WHAT YOU ARE ASKED TO DO: In the entries below, the lines from the one with "Open the Cookie Policy link" through the one with "You are a computer-use agent. The height" are to be copied exactly; both ends count.
Top of EXTRACTED DATA
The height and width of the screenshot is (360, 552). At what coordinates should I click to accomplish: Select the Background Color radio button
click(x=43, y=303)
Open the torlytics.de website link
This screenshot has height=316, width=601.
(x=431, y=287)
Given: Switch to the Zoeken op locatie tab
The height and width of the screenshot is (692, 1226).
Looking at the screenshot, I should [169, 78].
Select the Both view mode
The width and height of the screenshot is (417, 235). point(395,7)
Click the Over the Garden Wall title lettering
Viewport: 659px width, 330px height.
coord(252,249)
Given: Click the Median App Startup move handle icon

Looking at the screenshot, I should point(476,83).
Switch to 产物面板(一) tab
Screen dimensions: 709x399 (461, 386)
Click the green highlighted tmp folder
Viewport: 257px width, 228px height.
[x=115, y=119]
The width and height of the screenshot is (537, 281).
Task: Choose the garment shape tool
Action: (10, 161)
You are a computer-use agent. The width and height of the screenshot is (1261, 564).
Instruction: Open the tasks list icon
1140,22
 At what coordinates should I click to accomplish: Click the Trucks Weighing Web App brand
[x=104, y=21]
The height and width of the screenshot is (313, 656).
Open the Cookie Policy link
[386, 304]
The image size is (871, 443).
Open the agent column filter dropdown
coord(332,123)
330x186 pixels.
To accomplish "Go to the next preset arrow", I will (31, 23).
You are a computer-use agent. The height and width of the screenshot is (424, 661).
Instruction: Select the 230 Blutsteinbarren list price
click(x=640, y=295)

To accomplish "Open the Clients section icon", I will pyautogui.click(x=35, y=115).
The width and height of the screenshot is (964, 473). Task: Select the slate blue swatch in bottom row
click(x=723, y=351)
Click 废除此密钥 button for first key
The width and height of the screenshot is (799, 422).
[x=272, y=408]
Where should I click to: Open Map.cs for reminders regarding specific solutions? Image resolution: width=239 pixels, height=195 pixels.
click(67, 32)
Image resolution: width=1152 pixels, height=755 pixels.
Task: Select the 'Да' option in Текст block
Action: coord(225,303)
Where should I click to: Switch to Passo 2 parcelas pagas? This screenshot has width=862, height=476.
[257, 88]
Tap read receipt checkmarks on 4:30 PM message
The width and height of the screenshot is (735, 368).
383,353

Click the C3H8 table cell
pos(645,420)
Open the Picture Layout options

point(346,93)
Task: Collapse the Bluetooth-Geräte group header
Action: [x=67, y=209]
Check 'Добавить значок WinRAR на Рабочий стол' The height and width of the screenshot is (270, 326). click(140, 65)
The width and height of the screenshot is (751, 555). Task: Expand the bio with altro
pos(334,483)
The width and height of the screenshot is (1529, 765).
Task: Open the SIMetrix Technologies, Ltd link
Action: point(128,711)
Bottom of EXTRACTED DATA
SOLUTION TO THIS TASK:
Open the Cookie Policy link
[386, 304]
The image size is (871, 443).
Open the agent column filter dropdown
coord(332,123)
330x186 pixels.
To accomplish "Go to the next preset arrow", I will (31, 23).
You are a computer-use agent. The height and width of the screenshot is (424, 661).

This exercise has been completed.